Here is my code so far:
public class PostfixCalculator {
private Stack<Float> stack;
private float result;
private Boolean isOperator (char op){
boolean operator;
switch (op){
case '+':
case '-':
case '*':
case '/':
case '^':
operator = true;
break;
default:
operator = false;
break;}
return operator;
}
private Boolean isFunction (String func){
String[] functions = {"sin", "cos", "max"};
for (int i=0; i<functions.length; i++){
if (func.equals(functions[i]))
return true; }
return false;
}
private void computeOperator (float op1, float op2, char op){
switch (op){
case '+':
result = op1 + op2;
break;
case '-':
result = op1 - op2;
break;
case '/':
result = op1/op2;
break;
case '*':
result = op1 * op2;
break;
case '^':
result = (float) Math.pow(op1, op2);
break;
default:
break;
}
}
public float calculate(String expr) throws IllegalArgumentException {
result = 0;
String token;
Float makeit;
char operator;
float op1, op2, pushFloat;
StringTokenizer calc=new StringTokenizer(expr);
stack = new Stack<Float>();
while (calc.hasNextToken()){
token=calc.getNextToken();
operator=token.charAt(0);
if (!(this.isOperator(operator))){
if (this.isFunction(token)){
if (token.equals("sin")){
op1=stack.pop();
result = (float) Math.sin(op1);
stack.push(result);
}
else if (token.equals("cos")){
op1=stack.pop();
result = (float) Math.cos(op1);
stack.push(result);
}
else if (token.equals("max")){
op1=stack.pop();
op2=stack.pop();
result=Math.max(op1, op2);
stack.push(result);
}
}
else {
makeit = new Float(token);
pushFloat = makeit.floatValue();
stack.push(pushFloat);
}
}
else {
op1 = stack.pop();
op2 = stack.pop();
computeOperator (op1, op2, operator);
stack.push(result);
}
}
return stack.pop();
}
}
I think I have the basics of it down, but how do I deal with postfix calculations with three digits in a row or more, like for example '2 3 4 * -'? Any help would be appreciated. Thanks in advance!
Yep, a stack. And one can implement a simple stack easily with an array and a counter -- no real need to use a fancy class.
The array would be as large as the most deeply nested expression that you can handle (10 elements should be sufficient for virtually all "real" problems).
Push is update A[i] and increment i. Pop is decrement i and reference A[i]. "8 9 +" is push(8), push(9), pop the top two elements, add them, push the result. Note that operators are never pushed, only operands/results.
'2 3 4 * -' would be push(2), push(3), push(4), pop top two, multiply, push result, pop two, subtract, push result.
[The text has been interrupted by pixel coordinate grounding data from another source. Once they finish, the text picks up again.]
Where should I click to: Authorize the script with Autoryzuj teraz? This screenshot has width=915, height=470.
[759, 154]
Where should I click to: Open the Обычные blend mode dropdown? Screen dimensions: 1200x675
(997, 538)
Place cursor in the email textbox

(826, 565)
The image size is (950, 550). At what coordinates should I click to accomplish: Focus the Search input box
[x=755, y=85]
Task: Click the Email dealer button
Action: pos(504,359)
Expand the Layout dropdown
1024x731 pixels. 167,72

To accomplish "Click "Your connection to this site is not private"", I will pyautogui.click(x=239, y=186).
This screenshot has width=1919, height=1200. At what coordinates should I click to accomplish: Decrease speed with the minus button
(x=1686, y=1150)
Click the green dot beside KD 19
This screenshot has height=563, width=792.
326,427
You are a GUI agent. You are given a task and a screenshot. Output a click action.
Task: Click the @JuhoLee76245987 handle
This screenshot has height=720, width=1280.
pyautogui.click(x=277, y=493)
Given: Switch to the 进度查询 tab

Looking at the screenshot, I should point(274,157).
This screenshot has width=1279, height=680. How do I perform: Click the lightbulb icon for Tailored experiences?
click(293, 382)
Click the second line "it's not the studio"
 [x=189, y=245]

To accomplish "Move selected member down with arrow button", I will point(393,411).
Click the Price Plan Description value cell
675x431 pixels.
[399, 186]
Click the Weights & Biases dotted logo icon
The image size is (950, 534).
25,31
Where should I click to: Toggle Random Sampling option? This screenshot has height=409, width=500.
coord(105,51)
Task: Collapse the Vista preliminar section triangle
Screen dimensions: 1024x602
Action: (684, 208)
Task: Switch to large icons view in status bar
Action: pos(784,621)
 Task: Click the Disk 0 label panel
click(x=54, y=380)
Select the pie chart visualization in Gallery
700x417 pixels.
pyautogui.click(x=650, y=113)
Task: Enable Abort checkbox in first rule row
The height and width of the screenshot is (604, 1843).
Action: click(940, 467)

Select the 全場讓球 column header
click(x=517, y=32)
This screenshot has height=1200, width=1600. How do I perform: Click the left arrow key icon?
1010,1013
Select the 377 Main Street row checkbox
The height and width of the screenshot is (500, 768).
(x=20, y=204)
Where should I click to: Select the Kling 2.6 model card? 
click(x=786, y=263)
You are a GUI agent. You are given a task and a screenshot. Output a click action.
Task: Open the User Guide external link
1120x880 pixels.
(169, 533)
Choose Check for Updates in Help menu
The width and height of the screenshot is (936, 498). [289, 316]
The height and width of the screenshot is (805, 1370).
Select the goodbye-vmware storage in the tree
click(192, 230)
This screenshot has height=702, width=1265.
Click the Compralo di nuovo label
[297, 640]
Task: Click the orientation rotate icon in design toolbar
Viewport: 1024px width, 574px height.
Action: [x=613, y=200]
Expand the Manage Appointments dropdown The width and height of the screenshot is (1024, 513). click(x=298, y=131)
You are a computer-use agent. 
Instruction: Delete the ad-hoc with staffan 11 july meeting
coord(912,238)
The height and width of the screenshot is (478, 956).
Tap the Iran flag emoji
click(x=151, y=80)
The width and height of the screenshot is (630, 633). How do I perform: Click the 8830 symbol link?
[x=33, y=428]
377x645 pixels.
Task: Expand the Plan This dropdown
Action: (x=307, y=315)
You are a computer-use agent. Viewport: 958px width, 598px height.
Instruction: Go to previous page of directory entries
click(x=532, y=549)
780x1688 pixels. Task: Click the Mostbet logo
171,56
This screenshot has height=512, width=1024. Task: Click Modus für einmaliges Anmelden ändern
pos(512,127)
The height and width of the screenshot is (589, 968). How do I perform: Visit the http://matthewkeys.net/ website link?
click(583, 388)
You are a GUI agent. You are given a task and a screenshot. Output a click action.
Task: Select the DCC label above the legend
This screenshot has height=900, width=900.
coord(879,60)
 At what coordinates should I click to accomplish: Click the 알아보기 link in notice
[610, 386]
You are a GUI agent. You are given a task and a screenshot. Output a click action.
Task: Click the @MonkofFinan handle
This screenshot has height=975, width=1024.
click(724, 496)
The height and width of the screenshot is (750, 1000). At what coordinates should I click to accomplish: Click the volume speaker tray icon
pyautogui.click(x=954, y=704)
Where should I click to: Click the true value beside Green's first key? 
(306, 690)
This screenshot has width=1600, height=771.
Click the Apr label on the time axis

"7 6 + cos" would be push(7), push(6), pop two, add, push result, pop one, perform "cos", push result.
Error if you need to pop an element and the counter is zero (eg, "7 +" -- you'd want to pop twice but you can only pop once). Also an error if the user expresses "finished" and there is more than one element in the stack.
Always "display" your top element, as that's the last value pushed or the result.